Industri Sel Punca di Indonesia Punya Potensi Besar sekaligus Tantangan Signifikan



KONTAN.CO.ID - JAKARTA. Terapi sel punca merupakan peluang besar dalam dunia medis, namun juga diiringi dengan tantangan yang signifikan.

Chyntia Retna Sartika, Wakil Ketua Asosiasi Sel Punca Indonesia, menyampaikan, pengembangan terapi sel punca memerlukan kerjasama berbagai pihak untuk mengoptimalkan peluang dan menghadapi tantangan.

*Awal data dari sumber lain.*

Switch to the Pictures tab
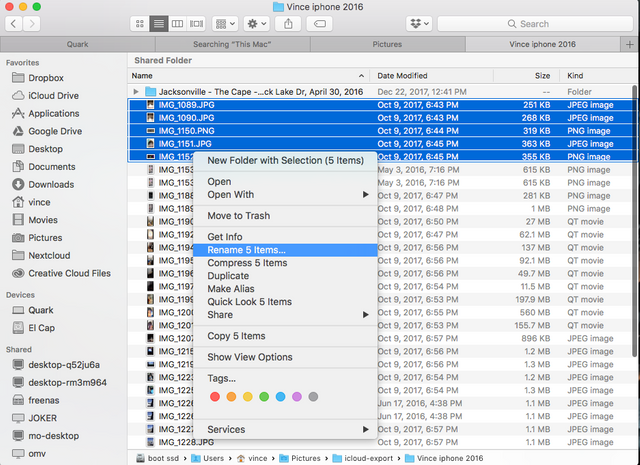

"Teknologi berkembang sangat cepat, tetapi regulator harus memastikan asas kemanfaatan, kesehatan, dan keamanan," ujar Chyntia, Jumat (18/10).


Sunarno, Kepala Pusat Riset Biomedis BRIN, menekankan pentingnya presentasi hasil riset secara transparan untuk memastikan keamanan bagi masyarakat.

"Kita harus memastikan ini aman untuk masyarakat, tidak bisa masyarakat menjadi uji coba. Prosesnya harus mulai dari riset dasar, uji hewan, hingga manusia," kata Sunarno.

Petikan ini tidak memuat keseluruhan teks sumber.